En la última celebración nacional del pollo a la brasa ocurrió el hecho. Sucedió que los 135 millones de aves que consumen los peruanos cada año cobró extraña venganza, porque en varios cuerpos aparecieron plumas. Así de simple, aparecieron esas plumas como adornos de última hora. Luego, mientras algunos ciudadanos devoraban varios cuartos de ese plato, otros parroquianos vieron surgir alas paralelas a sus brazos. Emplumados y alados aparecieron en otras partes y en otras circunstancias. Y el país se llenó de una nueva especie de hombres y mujeres que estaban orgullosos de consumir el pollo a la brasa. Esa ave había conquistado los paladares de tanta gente que requería de carne para poder vivir.

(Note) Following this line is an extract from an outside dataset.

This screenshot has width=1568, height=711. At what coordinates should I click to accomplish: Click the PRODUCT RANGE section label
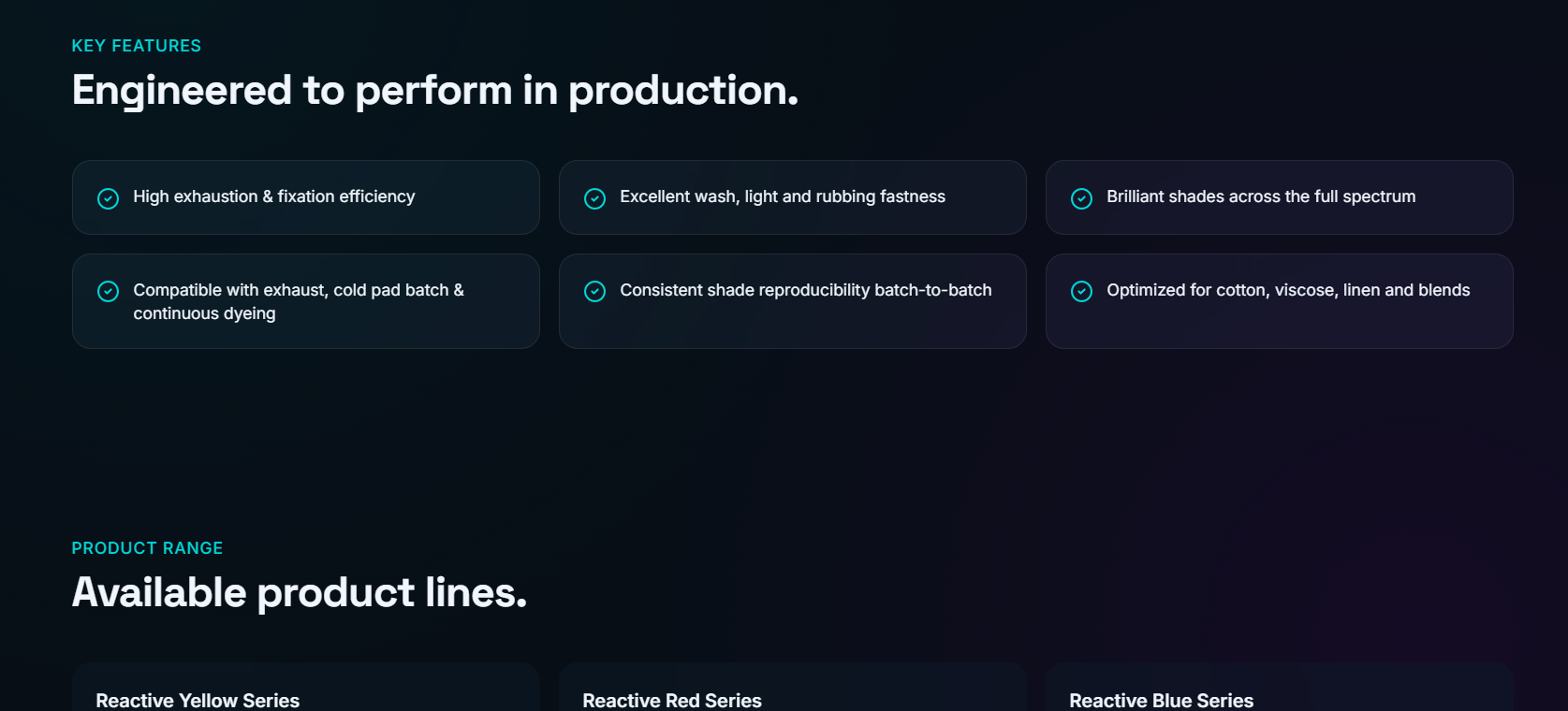click(x=147, y=548)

Era por entonces  común y corriente encontrarse con un peruano que cuidaba sus plumas y movía sus alas, sin poder volar como el vuelo corto de la gallina. Ninguno de esos peruanos dejaba de comer su pollo a la brasa. Era como un vicio universal, que cambió  por completo el físico de esas desconcertantes gentes. Alados y emplumados, no dejaban de bajarse millones de pollos y cada año celebraban con bombos y platillos el día central del pollo a la brasa. En ese feriado se consumía más carne que nunca y todo parecía marchar sobre ruedas. En una de esas celebraciones ocurrió que los comensales comenzaron a cacarear.

El cacareo, paso siguiente de la mutación de hombre a ave, agarró a varios comedores populares que comían su octavo de pollo. Luego se impuso como una moda indetenible. En el Perú de hoy no se conversa nada. Los parroquianos trabajan, cobran, luchan, se divierten, aman entre cacareos  ruidosos. En todas partes se ha perdido la costumbre de la palabra y el que quiere entender algo tiene que estudiar las señales que hacen las plumas y las alas.